====== Records supplied ======

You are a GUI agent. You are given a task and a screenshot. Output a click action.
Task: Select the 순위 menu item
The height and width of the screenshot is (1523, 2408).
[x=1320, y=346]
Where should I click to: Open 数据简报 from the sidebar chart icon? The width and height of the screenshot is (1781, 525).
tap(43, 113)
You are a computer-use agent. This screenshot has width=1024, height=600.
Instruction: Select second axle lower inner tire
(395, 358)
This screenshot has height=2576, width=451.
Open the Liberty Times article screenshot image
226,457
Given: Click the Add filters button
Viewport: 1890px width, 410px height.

======

Please convert the lines above into a JSON list of strings, with one string per line and any blank lines left out.

Reply to the task:
[
  "You are a GUI agent. You are given a task and a screenshot. Output a click action.",
  "Task: Select the 순위 menu item",
  "The height and width of the screenshot is (1523, 2408).",
  "[x=1320, y=346]",
  "Where should I click to: Open 数据简报 from the sidebar chart icon? The width and height of the screenshot is (1781, 525).",
  "tap(43, 113)",
  "You are a computer-use agent. This screenshot has width=1024, height=600.",
  "Instruction: Select second axle lower inner tire",
  "(395, 358)",
  "This screenshot has height=2576, width=451.",
  "Open the Liberty Times article screenshot image",
  "226,457",
  "Given: Click the Add filters button",
  "Viewport: 1890px width, 410px height."
]